◆ Material provided
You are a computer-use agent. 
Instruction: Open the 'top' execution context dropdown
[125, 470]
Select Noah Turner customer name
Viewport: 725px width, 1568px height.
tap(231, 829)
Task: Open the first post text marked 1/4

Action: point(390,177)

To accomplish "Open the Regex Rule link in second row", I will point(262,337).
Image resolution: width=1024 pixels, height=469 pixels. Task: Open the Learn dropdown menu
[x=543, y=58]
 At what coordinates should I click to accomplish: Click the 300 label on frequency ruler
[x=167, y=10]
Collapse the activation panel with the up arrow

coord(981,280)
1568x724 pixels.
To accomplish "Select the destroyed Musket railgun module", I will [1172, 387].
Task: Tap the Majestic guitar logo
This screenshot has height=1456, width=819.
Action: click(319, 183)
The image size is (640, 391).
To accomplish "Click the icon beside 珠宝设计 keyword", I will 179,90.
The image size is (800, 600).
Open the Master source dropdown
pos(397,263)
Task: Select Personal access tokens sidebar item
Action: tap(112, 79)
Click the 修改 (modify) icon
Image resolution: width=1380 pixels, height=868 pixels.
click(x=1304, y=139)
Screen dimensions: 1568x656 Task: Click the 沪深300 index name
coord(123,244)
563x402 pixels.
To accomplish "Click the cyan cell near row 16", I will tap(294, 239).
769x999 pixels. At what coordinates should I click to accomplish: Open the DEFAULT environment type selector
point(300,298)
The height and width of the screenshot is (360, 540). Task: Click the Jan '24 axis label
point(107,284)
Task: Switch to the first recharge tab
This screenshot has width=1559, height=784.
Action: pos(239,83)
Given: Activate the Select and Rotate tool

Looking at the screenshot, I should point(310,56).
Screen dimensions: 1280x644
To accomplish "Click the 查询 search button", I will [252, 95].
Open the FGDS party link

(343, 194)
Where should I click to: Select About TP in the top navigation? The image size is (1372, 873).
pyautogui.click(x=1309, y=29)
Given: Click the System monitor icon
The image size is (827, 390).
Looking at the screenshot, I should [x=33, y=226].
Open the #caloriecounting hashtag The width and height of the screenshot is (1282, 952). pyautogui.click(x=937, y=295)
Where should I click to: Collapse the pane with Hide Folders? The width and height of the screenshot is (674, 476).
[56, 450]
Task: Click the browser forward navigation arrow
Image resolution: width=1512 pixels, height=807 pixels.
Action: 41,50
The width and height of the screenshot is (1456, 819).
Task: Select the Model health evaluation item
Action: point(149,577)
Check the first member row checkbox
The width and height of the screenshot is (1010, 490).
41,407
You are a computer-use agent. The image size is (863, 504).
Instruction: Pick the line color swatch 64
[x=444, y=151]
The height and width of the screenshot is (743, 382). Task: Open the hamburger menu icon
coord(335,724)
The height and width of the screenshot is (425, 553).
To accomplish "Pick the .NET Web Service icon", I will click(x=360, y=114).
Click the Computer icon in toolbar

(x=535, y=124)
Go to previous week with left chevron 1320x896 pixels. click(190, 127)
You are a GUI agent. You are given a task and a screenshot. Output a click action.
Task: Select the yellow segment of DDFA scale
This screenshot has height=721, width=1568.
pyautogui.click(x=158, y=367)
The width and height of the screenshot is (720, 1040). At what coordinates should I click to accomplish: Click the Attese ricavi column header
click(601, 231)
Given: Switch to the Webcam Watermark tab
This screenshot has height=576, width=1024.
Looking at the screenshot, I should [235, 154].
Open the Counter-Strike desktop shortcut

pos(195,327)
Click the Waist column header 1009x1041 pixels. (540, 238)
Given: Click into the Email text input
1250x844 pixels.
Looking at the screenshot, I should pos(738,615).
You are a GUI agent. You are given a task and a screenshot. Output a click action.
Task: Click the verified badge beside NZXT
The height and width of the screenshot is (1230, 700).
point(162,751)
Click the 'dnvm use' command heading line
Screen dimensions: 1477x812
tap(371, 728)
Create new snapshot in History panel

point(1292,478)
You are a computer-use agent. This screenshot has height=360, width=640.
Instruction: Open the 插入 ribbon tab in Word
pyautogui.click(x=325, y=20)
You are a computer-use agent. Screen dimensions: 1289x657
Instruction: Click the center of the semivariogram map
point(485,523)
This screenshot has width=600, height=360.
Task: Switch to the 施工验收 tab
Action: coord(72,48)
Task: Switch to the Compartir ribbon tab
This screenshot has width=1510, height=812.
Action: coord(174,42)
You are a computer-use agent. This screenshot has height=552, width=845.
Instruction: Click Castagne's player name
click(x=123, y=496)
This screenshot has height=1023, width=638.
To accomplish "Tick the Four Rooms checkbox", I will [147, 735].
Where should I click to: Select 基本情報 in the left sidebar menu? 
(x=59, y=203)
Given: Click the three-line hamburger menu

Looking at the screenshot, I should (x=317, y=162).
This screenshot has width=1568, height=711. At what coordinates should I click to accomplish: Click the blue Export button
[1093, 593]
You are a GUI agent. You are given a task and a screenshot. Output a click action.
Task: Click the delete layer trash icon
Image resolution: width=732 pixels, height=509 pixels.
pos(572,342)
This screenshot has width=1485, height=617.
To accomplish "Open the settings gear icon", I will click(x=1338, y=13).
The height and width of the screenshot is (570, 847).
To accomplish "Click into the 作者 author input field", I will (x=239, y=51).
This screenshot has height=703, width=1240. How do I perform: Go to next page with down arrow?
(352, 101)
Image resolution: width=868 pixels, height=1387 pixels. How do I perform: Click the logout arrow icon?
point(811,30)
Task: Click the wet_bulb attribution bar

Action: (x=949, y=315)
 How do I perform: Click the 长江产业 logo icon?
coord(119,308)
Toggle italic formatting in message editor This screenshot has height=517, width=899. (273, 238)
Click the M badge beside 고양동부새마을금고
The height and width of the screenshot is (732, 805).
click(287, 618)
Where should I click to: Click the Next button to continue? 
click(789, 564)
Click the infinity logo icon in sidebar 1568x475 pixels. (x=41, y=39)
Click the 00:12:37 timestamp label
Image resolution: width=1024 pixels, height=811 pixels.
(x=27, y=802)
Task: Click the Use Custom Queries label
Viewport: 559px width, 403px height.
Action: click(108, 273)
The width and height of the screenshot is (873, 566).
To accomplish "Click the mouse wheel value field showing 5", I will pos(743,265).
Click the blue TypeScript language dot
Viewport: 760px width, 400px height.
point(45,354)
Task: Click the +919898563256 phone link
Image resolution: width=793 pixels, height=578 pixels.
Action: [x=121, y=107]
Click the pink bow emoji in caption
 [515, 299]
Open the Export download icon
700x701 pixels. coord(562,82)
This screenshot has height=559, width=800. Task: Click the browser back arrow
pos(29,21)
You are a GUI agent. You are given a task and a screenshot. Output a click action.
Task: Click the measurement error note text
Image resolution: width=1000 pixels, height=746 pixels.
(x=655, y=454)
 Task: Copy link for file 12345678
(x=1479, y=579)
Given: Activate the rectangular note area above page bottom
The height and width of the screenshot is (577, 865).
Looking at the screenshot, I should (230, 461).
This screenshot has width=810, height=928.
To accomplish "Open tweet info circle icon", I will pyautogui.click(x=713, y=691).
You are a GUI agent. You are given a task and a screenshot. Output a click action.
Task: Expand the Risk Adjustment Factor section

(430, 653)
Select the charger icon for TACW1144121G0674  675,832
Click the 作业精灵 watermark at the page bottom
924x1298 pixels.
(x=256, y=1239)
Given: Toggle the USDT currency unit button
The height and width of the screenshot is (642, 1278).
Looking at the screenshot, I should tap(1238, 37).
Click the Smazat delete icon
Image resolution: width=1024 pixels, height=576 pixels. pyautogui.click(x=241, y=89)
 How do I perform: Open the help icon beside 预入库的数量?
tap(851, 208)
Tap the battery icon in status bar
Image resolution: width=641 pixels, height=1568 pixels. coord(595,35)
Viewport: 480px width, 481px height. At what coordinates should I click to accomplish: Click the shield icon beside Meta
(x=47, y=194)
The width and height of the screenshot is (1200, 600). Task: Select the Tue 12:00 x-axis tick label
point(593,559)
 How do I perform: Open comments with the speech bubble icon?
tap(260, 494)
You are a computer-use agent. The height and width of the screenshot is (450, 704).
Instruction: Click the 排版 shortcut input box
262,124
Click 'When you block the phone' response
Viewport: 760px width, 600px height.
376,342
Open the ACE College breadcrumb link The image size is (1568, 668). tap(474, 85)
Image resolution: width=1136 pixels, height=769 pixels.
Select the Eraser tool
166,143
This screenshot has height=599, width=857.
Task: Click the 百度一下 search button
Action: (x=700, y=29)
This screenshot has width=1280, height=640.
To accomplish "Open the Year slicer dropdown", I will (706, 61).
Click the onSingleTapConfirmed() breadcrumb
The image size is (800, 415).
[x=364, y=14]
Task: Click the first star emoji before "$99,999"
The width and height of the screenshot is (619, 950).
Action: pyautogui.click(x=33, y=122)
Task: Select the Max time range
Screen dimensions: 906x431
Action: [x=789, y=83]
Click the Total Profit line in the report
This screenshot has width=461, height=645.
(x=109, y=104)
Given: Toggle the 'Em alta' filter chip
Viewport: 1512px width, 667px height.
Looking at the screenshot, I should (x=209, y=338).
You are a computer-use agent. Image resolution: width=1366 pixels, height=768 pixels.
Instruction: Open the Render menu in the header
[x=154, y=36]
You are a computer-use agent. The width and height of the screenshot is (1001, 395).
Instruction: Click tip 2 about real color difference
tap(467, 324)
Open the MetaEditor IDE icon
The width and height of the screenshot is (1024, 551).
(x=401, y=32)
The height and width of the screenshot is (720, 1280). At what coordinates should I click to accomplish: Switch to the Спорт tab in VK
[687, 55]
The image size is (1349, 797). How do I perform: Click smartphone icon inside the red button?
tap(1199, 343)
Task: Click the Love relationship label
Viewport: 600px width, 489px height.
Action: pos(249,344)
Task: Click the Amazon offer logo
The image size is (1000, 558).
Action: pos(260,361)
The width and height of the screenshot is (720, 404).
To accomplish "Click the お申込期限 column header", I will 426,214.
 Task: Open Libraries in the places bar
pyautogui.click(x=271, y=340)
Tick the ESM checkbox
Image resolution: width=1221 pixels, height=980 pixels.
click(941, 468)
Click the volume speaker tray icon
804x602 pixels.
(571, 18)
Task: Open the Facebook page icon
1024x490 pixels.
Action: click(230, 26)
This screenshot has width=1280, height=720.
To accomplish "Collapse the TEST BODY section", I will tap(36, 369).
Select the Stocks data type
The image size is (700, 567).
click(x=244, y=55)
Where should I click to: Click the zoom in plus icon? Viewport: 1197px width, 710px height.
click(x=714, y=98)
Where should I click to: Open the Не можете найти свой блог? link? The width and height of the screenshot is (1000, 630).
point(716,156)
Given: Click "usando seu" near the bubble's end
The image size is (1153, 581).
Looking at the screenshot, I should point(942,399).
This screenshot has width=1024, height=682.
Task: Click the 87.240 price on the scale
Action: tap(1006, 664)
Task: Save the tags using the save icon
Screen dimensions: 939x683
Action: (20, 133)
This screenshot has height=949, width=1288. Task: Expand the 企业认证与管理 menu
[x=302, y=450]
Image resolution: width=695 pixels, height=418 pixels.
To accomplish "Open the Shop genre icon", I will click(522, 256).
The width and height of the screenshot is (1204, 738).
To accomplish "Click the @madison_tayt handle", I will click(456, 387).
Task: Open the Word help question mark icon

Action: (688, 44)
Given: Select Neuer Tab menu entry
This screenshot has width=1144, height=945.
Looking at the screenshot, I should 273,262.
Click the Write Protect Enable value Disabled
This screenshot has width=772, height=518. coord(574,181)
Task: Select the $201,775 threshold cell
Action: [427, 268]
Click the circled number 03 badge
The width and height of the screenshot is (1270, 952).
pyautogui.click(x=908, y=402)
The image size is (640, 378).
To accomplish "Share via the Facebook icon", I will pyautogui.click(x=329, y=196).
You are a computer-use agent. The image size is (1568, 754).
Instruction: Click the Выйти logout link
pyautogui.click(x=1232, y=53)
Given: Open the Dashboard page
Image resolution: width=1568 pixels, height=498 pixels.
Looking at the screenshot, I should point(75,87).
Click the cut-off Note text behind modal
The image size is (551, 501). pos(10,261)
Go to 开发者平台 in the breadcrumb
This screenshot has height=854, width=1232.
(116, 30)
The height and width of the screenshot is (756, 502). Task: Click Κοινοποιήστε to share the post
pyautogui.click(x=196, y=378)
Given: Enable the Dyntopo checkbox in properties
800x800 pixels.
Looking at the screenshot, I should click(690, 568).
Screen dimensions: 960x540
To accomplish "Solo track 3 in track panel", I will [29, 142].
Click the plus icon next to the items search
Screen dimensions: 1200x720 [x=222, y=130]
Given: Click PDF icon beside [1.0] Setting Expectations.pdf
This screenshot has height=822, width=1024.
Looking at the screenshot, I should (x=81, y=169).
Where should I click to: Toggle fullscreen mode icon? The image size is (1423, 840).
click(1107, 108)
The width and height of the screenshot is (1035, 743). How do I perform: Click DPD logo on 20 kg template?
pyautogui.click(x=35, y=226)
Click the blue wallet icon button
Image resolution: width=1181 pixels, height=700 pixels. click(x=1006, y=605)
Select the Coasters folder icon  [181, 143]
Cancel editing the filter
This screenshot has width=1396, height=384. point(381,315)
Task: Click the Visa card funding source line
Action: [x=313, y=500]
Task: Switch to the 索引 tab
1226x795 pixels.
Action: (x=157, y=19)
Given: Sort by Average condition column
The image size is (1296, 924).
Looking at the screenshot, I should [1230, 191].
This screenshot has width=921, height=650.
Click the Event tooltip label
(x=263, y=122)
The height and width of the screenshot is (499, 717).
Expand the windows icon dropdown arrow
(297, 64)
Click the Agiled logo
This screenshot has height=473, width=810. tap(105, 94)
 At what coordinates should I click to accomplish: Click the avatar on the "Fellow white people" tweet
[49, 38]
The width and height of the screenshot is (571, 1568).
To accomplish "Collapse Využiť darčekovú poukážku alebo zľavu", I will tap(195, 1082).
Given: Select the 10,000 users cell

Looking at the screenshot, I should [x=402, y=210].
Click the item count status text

◆ Task prompt
Scan the material above for lines holding "near" and copy each of them.

◆ Your response
To accomplish "Click the cyan cell near row 16", I will tap(294, 239).
Given: Click "usando seu" near the bubble's end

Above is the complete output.